#### REQUIRED ACTION
Print out the entries below with no edits.

#### SUPPLIED DATA
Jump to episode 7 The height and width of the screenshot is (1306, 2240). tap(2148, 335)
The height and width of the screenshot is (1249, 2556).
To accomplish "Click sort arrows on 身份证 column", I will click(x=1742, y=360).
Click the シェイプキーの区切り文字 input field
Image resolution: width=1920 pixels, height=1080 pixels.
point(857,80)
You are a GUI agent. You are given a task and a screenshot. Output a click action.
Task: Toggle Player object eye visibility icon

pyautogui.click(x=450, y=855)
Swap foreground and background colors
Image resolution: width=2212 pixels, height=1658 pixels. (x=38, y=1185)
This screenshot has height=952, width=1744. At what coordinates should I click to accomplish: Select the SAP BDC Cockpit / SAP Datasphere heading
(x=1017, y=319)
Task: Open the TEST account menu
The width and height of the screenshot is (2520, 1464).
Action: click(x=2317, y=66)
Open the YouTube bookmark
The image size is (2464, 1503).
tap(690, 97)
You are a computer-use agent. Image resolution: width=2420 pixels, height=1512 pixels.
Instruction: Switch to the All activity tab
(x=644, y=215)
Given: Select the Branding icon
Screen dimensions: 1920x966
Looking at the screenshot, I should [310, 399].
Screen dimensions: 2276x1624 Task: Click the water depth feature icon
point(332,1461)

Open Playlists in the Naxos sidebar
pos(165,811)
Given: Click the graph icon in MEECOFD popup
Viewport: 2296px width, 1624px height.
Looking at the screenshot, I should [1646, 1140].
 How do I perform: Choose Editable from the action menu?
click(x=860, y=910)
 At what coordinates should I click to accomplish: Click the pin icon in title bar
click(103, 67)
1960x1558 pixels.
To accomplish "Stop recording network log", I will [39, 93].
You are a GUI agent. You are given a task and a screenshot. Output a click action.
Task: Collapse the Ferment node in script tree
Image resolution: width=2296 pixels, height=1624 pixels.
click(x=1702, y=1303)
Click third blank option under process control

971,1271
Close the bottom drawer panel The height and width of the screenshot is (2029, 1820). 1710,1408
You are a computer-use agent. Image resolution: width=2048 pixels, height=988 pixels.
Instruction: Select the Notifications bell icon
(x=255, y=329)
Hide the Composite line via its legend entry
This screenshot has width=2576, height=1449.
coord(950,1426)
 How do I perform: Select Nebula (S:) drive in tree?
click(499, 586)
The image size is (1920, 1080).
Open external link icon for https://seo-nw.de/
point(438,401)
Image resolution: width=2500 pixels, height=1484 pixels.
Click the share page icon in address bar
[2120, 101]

#### RESULT FOR THIS TASK
Jump to episode 7 The height and width of the screenshot is (1306, 2240). tap(2148, 335)
The height and width of the screenshot is (1249, 2556).
To accomplish "Click sort arrows on 身份证 column", I will click(x=1742, y=360).
Click the シェイプキーの区切り文字 input field
Image resolution: width=1920 pixels, height=1080 pixels.
point(857,80)
You are a GUI agent. You are given a task and a screenshot. Output a click action.
Task: Toggle Player object eye visibility icon

pyautogui.click(x=450, y=855)
Swap foreground and background colors
Image resolution: width=2212 pixels, height=1658 pixels. (x=38, y=1185)
This screenshot has height=952, width=1744. At what coordinates should I click to accomplish: Select the SAP BDC Cockpit / SAP Datasphere heading
(x=1017, y=319)
Task: Open the TEST account menu
The width and height of the screenshot is (2520, 1464).
Action: click(x=2317, y=66)
Open the YouTube bookmark
The image size is (2464, 1503).
tap(690, 97)
You are a computer-use agent. Image resolution: width=2420 pixels, height=1512 pixels.
Instruction: Switch to the All activity tab
(x=644, y=215)
Given: Select the Branding icon
Screen dimensions: 1920x966
Looking at the screenshot, I should [310, 399].
Screen dimensions: 2276x1624 Task: Click the water depth feature icon
point(332,1461)

Open Playlists in the Naxos sidebar
pos(165,811)
Given: Click the graph icon in MEECOFD popup
Viewport: 2296px width, 1624px height.
Looking at the screenshot, I should [1646, 1140].
 How do I perform: Choose Editable from the action menu?
click(x=860, y=910)
 At what coordinates should I click to accomplish: Click the pin icon in title bar
click(103, 67)
1960x1558 pixels.
To accomplish "Stop recording network log", I will [39, 93].
You are a GUI agent. You are given a task and a screenshot. Output a click action.
Task: Collapse the Ferment node in script tree
Image resolution: width=2296 pixels, height=1624 pixels.
click(x=1702, y=1303)
Click third blank option under process control

971,1271
Close the bottom drawer panel The height and width of the screenshot is (2029, 1820). 1710,1408
You are a computer-use agent. Image resolution: width=2048 pixels, height=988 pixels.
Instruction: Select the Notifications bell icon
(x=255, y=329)
Hide the Composite line via its legend entry
This screenshot has width=2576, height=1449.
coord(950,1426)
 How do I perform: Select Nebula (S:) drive in tree?
click(499, 586)
The image size is (1920, 1080).
Open external link icon for https://seo-nw.de/
point(438,401)
Image resolution: width=2500 pixels, height=1484 pixels.
Click the share page icon in address bar
[2120, 101]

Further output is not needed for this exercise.